Written request: Turn every line of the records below into a numbered list, leaving out the blank lines.

(Element and text position data)
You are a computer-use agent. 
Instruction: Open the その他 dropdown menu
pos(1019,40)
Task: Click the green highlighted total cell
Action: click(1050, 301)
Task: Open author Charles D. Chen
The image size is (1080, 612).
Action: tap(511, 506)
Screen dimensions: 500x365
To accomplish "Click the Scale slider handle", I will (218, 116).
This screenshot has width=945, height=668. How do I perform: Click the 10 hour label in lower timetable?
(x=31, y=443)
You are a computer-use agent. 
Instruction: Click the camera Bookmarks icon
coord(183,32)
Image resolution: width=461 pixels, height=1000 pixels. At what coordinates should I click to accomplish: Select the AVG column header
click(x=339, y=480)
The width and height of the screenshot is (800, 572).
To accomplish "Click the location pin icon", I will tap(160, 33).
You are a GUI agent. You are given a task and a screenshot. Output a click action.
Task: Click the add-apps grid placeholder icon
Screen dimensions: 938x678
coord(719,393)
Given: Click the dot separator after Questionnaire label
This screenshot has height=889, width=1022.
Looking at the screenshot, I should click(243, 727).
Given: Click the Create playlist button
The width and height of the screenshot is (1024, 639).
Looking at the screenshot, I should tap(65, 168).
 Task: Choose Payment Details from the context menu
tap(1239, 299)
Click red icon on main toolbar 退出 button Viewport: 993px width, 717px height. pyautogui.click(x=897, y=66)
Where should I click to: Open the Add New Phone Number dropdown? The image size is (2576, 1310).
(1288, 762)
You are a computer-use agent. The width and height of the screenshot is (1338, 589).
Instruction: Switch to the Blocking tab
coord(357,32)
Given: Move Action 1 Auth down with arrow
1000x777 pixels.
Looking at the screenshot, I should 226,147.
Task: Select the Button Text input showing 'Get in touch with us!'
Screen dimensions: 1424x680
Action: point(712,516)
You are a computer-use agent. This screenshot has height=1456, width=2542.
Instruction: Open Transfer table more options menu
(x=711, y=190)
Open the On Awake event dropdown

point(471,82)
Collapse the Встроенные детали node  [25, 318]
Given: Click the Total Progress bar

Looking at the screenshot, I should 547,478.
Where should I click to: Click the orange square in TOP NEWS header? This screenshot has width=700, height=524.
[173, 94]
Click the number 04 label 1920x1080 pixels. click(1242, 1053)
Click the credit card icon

Full response:
1. You are a computer-use agent. 
2. Instruction: Open the その他 dropdown menu
3. pos(1019,40)
4. Task: Click the green highlighted total cell
5. Action: click(1050, 301)
6. Task: Open author Charles D. Chen
7. The image size is (1080, 612).
8. Action: tap(511, 506)
9. Screen dimensions: 500x365
10. To accomplish "Click the Scale slider handle", I will (218, 116).
11. This screenshot has width=945, height=668. How do I perform: Click the 10 hour label in lower timetable?
12. (x=31, y=443)
13. You are a computer-use agent. 
14. Instruction: Click the camera Bookmarks icon
15. coord(183,32)
16. Image resolution: width=461 pixels, height=1000 pixels. At what coordinates should I click to accomplish: Select the AVG column header
17. click(x=339, y=480)
18. The width and height of the screenshot is (800, 572).
19. To accomplish "Click the location pin icon", I will tap(160, 33).
20. You are a GUI agent. You are given a task and a screenshot. Output a click action.
21. Task: Click the add-apps grid placeholder icon
22. Screen dimensions: 938x678
23. coord(719,393)
24. Given: Click the dot separator after Questionnaire label
25. This screenshot has height=889, width=1022.
26. Looking at the screenshot, I should click(243, 727).
27. Given: Click the Create playlist button
28. The width and height of the screenshot is (1024, 639).
29. Looking at the screenshot, I should tap(65, 168).
30.  Task: Choose Payment Details from the context menu
31. tap(1239, 299)
32. Click red icon on main toolbar 退出 button Viewport: 993px width, 717px height. pyautogui.click(x=897, y=66)
33. Where should I click to: Open the Add New Phone Number dropdown? The image size is (2576, 1310).
34. (1288, 762)
35. You are a computer-use agent. The width and height of the screenshot is (1338, 589).
36. Instruction: Switch to the Blocking tab
37. coord(357,32)
38. Given: Move Action 1 Auth down with arrow
39. 1000x777 pixels.
40. Looking at the screenshot, I should 226,147.
41. Task: Select the Button Text input showing 'Get in touch with us!'
42. Screen dimensions: 1424x680
43. Action: point(712,516)
44. You are a computer-use agent. This screenshot has height=1456, width=2542.
45. Instruction: Open Transfer table more options menu
46. (x=711, y=190)
47. Open the On Awake event dropdown
48. point(471,82)
49. Collapse the Встроенные детали node  [25, 318]
50. Given: Click the Total Progress bar
51. Looking at the screenshot, I should 547,478.
52. Where should I click to: Click the orange square in TOP NEWS header? This screenshot has width=700, height=524.
53. [173, 94]
54. Click the number 04 label 1920x1080 pixels. click(1242, 1053)
55. Click the credit card icon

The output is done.